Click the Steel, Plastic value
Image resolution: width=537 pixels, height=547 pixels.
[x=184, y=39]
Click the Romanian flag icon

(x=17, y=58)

- **Exercise requirements**: Each record above is to be reproduced word for word.

- **Solved problem**:
Click the Steel, Plastic value
Image resolution: width=537 pixels, height=547 pixels.
[x=184, y=39]
Click the Romanian flag icon

(x=17, y=58)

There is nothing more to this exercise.